# Difference between revisions of "1994 AIME Problems/Problem 13"

## Problem

The equation $x^{10}+(13x-1)^{10}=0\,$

has 10 complex roots $r_1, \overline{r_1}, r_2, \overline{r_2}, r_3, \overline{r_3}, r_4, \overline{r_4}, r_5, \overline{r_5},\,$ where the bar denotes complex conjugation. Find the value of $\frac 1{r_1\overline{r_1}}+\frac 1{r_2\overline{r_2}}+\frac 1{r_3\overline{r_3}}+\frac 1{r_4\overline{r_4}}+\frac 1{r_5\overline{r_5}}.$

## Solution

Let $t = 1/x$. After multiplying the equation by $t^{10}$, $1 + (13 - t)^{10} = 0\Rightarrow (13 - t)^{10} = - 1$.

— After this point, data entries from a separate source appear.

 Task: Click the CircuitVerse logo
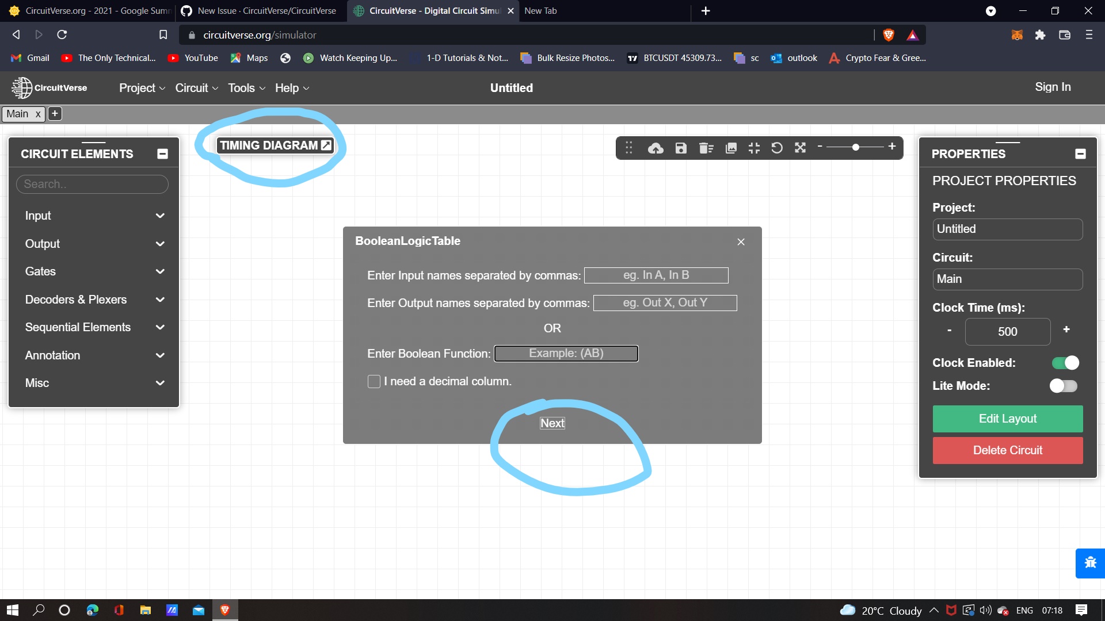click(x=49, y=87)
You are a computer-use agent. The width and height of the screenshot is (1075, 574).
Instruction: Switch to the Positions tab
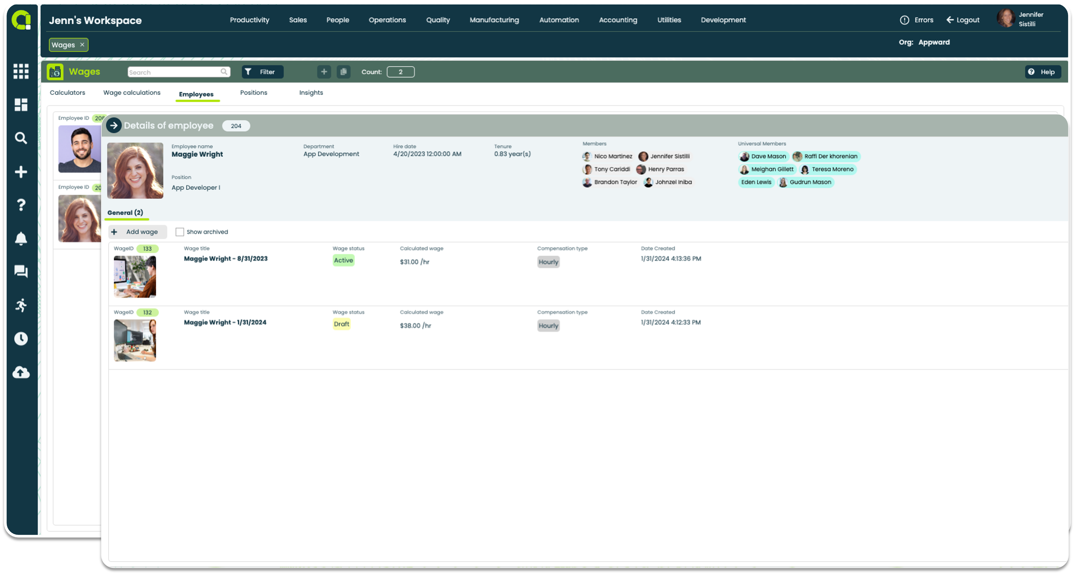(x=253, y=93)
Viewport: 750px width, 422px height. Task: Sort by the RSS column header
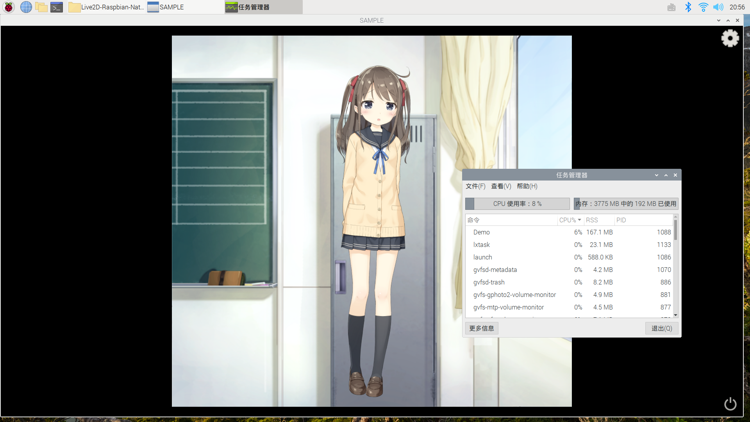pos(592,220)
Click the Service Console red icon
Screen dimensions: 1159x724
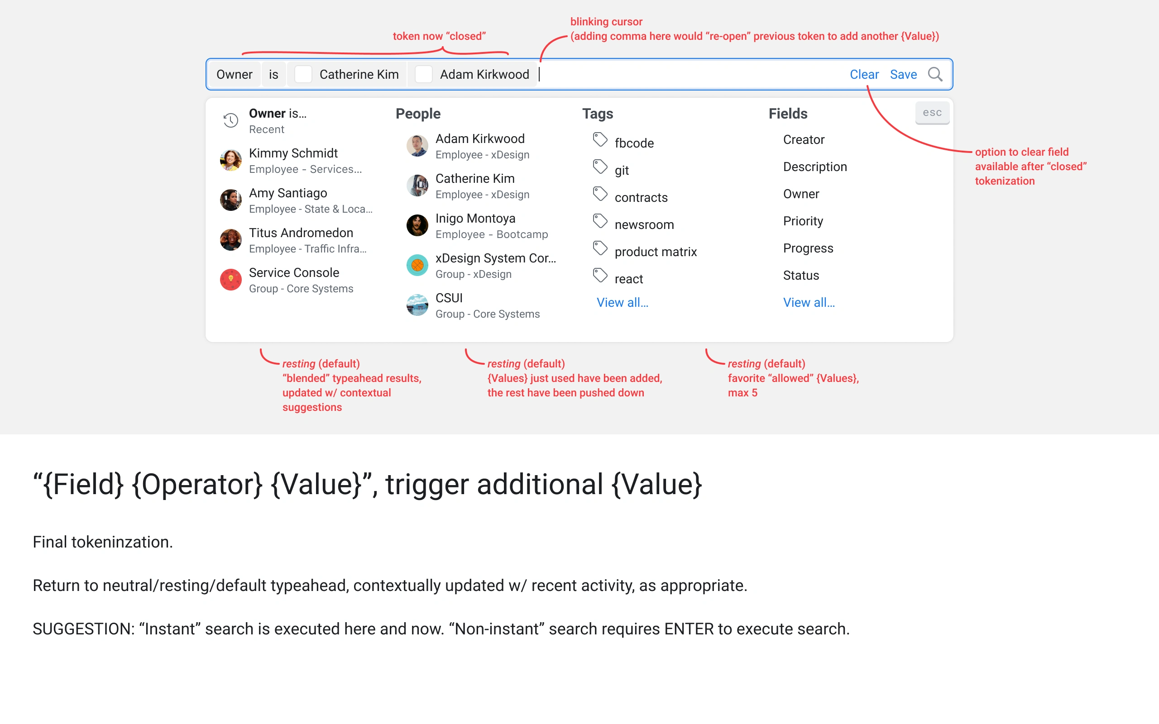click(x=231, y=280)
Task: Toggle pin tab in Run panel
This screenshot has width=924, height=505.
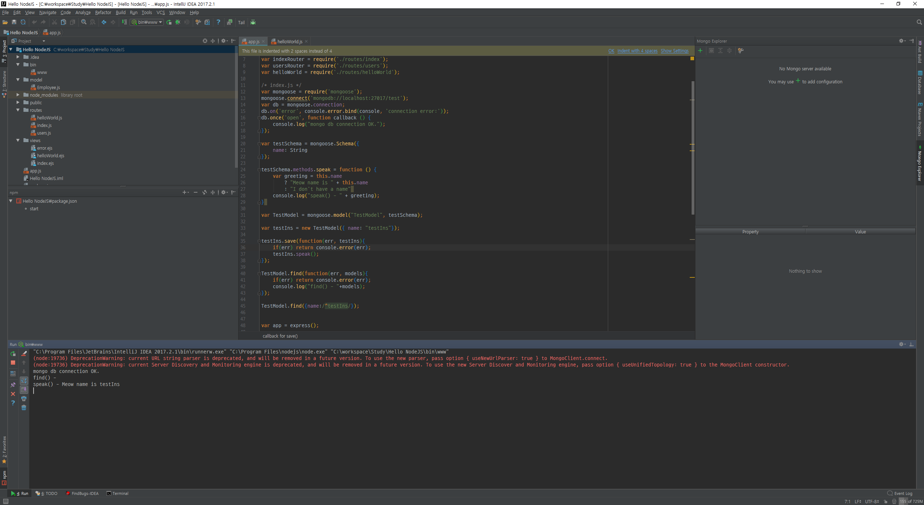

Using DeMoivre, $13 - t = e^\frac {(2k + 1)\pi}{10}$ where $k$ is an integer between $0$ and $9$. $t = 13 - e^\frac {(2k + 1)\pi}{10} \Rightarrow \bar{t} = 13 - e^{ - \frac {(2k + 1)\pi}{10}}$.

Since $e^{iy} + e^{ - iy} = 2\cos y$, $t\bar{t} = 170 - 2\cos \frac {(2k + 1)\pi}{10}$ after expanding. Here $k$ ranges from 0 to 4 because two angles which sum to $2\pi$ are involved in the product..

The expression to find is $\sum t\bar{t} = 850 - 2\sum_{k = 0}^4 \cos \frac {(2k + 1)\pi}{10}$.

But $\cos \frac {\pi}{10} + \cos \frac {9\pi}{10} = \cos \frac {3\pi}{10} + \cos \frac {7\pi}{10} = \cos \frac {\pi}{2} = 0$ so the sum is $\boxed{850}$.